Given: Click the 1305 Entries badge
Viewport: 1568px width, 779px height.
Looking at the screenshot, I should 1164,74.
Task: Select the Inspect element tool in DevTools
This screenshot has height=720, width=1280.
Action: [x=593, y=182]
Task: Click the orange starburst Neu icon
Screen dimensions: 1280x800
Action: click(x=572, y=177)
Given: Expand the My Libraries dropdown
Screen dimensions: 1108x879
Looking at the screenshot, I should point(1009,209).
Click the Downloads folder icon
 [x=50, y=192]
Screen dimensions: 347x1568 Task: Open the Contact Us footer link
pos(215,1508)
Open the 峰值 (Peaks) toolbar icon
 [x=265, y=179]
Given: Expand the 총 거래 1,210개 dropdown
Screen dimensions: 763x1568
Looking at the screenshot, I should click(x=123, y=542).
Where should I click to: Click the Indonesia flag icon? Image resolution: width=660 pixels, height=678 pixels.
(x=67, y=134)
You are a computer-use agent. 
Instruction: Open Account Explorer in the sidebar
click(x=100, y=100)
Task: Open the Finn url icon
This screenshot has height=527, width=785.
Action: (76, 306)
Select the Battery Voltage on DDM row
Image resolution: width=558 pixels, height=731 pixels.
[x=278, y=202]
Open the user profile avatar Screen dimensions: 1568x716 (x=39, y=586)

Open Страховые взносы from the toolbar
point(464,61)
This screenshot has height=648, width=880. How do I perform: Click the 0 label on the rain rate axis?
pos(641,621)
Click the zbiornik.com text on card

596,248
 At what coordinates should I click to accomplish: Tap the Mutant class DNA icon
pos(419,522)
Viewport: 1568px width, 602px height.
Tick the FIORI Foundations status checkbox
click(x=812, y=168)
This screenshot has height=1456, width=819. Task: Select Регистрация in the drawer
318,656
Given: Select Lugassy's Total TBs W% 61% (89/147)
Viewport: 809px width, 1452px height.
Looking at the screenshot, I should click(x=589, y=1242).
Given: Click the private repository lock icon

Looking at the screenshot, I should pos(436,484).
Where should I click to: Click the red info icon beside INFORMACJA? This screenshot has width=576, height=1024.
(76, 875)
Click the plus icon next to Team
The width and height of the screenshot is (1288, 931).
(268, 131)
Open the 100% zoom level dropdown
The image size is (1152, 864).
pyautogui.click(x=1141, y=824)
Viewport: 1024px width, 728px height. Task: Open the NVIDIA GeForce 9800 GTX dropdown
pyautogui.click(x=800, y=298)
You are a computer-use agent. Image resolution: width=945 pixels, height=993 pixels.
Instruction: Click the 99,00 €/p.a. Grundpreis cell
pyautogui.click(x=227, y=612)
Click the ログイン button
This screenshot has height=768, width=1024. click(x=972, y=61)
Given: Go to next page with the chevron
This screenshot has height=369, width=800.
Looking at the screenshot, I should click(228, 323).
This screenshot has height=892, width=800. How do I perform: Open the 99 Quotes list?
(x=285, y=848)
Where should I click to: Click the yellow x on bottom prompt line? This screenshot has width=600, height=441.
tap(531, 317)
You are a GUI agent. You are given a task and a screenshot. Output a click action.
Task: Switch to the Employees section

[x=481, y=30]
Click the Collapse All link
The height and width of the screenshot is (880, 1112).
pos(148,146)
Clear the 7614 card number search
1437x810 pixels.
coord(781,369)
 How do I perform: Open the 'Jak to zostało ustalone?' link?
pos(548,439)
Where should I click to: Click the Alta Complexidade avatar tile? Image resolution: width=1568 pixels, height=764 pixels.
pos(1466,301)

----

Retrieve all lines from the data that contain the string "computer".

Problem solution:
You are a computer-use agent. 
You are a computer-use agent. Image resolution: width=945 pixels, height=993 pixels.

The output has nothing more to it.